Thankfully, our vet, Dr. Michael Henning, helps us. A tall, strong-looking man. Wide-smiled and sturdy. I always wonder if he used to wrestle cattle in some former large-animal practice. But for over 20 years, he’s been one of the owner/vets at Starch Pet Hospital and takes care of cats and dogs and miscellaneous critters. Oh, yeah, and takes care of us. He shows up at our house when an animal needs to be put down. He looks at us with his kindly eyes. And talks us all through the inevitable. When tears are all you can see, he sadly sees for you.
So here we are. Chester has stopped eating for several days. He struggles to drink. His skin only covers bones. His old large head droops. His eyes glaze. The purr is gone.
There will be no pardon from the governor, folks. Lourdes water will not save the day. I’m afraid it is time. I call the vet.

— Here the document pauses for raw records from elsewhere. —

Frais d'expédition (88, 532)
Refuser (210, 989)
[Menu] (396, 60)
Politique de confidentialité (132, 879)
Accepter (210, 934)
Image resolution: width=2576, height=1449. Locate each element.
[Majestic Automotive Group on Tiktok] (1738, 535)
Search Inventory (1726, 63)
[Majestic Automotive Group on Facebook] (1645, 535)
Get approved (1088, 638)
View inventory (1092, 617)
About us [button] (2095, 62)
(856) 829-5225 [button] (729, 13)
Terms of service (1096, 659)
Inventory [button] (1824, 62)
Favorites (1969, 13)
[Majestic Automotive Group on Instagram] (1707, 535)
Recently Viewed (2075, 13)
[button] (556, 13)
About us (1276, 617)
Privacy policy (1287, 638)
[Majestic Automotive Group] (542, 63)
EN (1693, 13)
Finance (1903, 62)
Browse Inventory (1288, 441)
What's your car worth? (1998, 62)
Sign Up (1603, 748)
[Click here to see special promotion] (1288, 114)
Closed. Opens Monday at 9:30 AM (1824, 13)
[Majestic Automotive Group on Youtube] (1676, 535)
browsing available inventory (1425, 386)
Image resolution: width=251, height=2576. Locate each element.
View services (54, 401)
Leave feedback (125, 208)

Several weeks ago in the warm weather, Chester watched me painting the peeling window frames outside the house. His golden hue melded into the yellow leaves fallen from the maple trees. Crouched down low, only his head showing above the grass, he would change positions with the sun, catching the rays on his still-lustrous coat. I like to think he was dreaming of the high plains then. The big cats coming down to the water. The smell of earth and grass that hint of the winter to come. The warmth of the sun as it toasted his fur. The joy of life.
There’s a knock at the front door. It’s 5:15.